Output the data below in full, byte for byte. Nothing may differ.

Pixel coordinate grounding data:

* * *

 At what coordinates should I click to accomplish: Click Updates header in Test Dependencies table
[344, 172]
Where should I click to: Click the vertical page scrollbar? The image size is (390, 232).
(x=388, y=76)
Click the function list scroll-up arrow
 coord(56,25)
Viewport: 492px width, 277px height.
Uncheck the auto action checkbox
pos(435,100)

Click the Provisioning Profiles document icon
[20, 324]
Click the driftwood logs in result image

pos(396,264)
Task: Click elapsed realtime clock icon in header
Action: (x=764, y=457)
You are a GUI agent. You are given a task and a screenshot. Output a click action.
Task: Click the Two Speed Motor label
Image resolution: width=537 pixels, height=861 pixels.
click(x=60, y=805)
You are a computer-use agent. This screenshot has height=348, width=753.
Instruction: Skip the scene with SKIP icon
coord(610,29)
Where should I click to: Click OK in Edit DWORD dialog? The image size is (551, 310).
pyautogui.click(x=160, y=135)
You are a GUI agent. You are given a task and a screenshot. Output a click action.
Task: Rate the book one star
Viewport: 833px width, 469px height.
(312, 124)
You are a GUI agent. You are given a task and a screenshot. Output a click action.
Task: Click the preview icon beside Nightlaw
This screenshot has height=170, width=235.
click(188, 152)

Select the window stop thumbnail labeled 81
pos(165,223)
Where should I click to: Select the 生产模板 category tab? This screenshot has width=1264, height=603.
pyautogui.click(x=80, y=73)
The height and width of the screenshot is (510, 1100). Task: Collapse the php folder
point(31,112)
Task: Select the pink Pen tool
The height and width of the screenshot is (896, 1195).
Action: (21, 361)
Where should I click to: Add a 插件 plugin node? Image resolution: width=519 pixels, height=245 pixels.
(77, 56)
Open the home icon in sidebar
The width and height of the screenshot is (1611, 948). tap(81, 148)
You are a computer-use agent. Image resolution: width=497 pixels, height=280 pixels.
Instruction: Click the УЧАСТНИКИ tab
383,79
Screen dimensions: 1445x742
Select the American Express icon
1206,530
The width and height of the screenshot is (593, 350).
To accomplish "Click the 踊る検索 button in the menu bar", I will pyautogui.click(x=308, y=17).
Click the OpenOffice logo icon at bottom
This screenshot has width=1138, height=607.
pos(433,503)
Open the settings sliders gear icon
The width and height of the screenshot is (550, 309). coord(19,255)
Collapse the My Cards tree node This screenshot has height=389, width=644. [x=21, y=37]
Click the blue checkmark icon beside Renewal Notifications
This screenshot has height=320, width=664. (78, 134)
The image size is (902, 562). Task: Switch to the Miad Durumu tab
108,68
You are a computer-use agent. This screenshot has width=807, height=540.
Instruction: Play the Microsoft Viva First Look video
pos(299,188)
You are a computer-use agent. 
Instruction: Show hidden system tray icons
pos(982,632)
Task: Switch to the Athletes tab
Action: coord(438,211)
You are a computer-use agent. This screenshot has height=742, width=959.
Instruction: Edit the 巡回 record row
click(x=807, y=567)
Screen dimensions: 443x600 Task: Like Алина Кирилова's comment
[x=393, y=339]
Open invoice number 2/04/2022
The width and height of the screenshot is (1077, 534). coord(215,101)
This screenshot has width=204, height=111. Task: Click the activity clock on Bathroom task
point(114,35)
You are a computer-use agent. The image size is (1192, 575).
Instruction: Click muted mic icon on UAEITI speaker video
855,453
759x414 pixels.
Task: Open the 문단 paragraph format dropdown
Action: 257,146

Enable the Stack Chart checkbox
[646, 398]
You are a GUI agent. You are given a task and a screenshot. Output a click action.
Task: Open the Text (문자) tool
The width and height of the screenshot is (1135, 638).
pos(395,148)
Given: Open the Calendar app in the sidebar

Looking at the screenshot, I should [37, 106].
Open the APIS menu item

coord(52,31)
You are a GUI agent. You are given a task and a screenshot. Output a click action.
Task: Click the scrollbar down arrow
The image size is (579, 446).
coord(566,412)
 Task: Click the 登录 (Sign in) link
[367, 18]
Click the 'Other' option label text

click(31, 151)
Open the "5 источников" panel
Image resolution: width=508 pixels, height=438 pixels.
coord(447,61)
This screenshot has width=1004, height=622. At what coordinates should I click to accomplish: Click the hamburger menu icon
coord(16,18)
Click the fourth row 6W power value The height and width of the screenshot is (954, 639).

* * *

Response area:
 At what coordinates should I click to accomplish: Click Updates header in Test Dependencies table
[344, 172]
Where should I click to: Click the vertical page scrollbar? The image size is (390, 232).
(x=388, y=76)
Click the function list scroll-up arrow
 coord(56,25)
Viewport: 492px width, 277px height.
Uncheck the auto action checkbox
pos(435,100)

Click the Provisioning Profiles document icon
[20, 324]
Click the driftwood logs in result image

pos(396,264)
Task: Click elapsed realtime clock icon in header
Action: (x=764, y=457)
You are a GUI agent. You are given a task and a screenshot. Output a click action.
Task: Click the Two Speed Motor label
Image resolution: width=537 pixels, height=861 pixels.
click(x=60, y=805)
You are a computer-use agent. This screenshot has height=348, width=753.
Instruction: Skip the scene with SKIP icon
coord(610,29)
Where should I click to: Click OK in Edit DWORD dialog? The image size is (551, 310).
pyautogui.click(x=160, y=135)
You are a GUI agent. You are given a task and a screenshot. Output a click action.
Task: Rate the book one star
Viewport: 833px width, 469px height.
(312, 124)
You are a GUI agent. You are given a task and a screenshot. Output a click action.
Task: Click the preview icon beside Nightlaw
This screenshot has height=170, width=235.
click(188, 152)

Select the window stop thumbnail labeled 81
pos(165,223)
Where should I click to: Select the 生产模板 category tab? This screenshot has width=1264, height=603.
pyautogui.click(x=80, y=73)
The height and width of the screenshot is (510, 1100). Task: Collapse the php folder
point(31,112)
Task: Select the pink Pen tool
The height and width of the screenshot is (896, 1195).
Action: (21, 361)
Where should I click to: Add a 插件 plugin node? Image resolution: width=519 pixels, height=245 pixels.
(77, 56)
Open the home icon in sidebar
The width and height of the screenshot is (1611, 948). tap(81, 148)
You are a computer-use agent. Image resolution: width=497 pixels, height=280 pixels.
Instruction: Click the УЧАСТНИКИ tab
383,79
Screen dimensions: 1445x742
Select the American Express icon
1206,530
The width and height of the screenshot is (593, 350).
To accomplish "Click the 踊る検索 button in the menu bar", I will pyautogui.click(x=308, y=17).
Click the OpenOffice logo icon at bottom
This screenshot has width=1138, height=607.
pos(433,503)
Open the settings sliders gear icon
The width and height of the screenshot is (550, 309). coord(19,255)
Collapse the My Cards tree node This screenshot has height=389, width=644. [x=21, y=37]
Click the blue checkmark icon beside Renewal Notifications
This screenshot has height=320, width=664. (78, 134)
The image size is (902, 562). Task: Switch to the Miad Durumu tab
108,68
You are a computer-use agent. This screenshot has width=807, height=540.
Instruction: Play the Microsoft Viva First Look video
pos(299,188)
You are a computer-use agent. 
Instruction: Show hidden system tray icons
pos(982,632)
Task: Switch to the Athletes tab
Action: coord(438,211)
You are a computer-use agent. This screenshot has height=742, width=959.
Instruction: Edit the 巡回 record row
click(x=807, y=567)
Screen dimensions: 443x600 Task: Like Алина Кирилова's comment
[x=393, y=339]
Open invoice number 2/04/2022
The width and height of the screenshot is (1077, 534). coord(215,101)
This screenshot has width=204, height=111. Task: Click the activity clock on Bathroom task
point(114,35)
You are a computer-use agent. The image size is (1192, 575).
Instruction: Click muted mic icon on UAEITI speaker video
855,453
759x414 pixels.
Task: Open the 문단 paragraph format dropdown
Action: 257,146

Enable the Stack Chart checkbox
[646, 398]
You are a GUI agent. You are given a task and a screenshot. Output a click action.
Task: Open the Text (문자) tool
The width and height of the screenshot is (1135, 638).
pos(395,148)
Given: Open the Calendar app in the sidebar

Looking at the screenshot, I should [37, 106].
Open the APIS menu item

coord(52,31)
You are a GUI agent. You are given a task and a screenshot. Output a click action.
Task: Click the scrollbar down arrow
The image size is (579, 446).
coord(566,412)
 Task: Click the 登录 (Sign in) link
[367, 18]
Click the 'Other' option label text

click(31, 151)
Open the "5 источников" panel
Image resolution: width=508 pixels, height=438 pixels.
coord(447,61)
This screenshot has width=1004, height=622. At what coordinates should I click to accomplish: Click the hamburger menu icon
coord(16,18)
Click the fourth row 6W power value The height and width of the screenshot is (954, 639).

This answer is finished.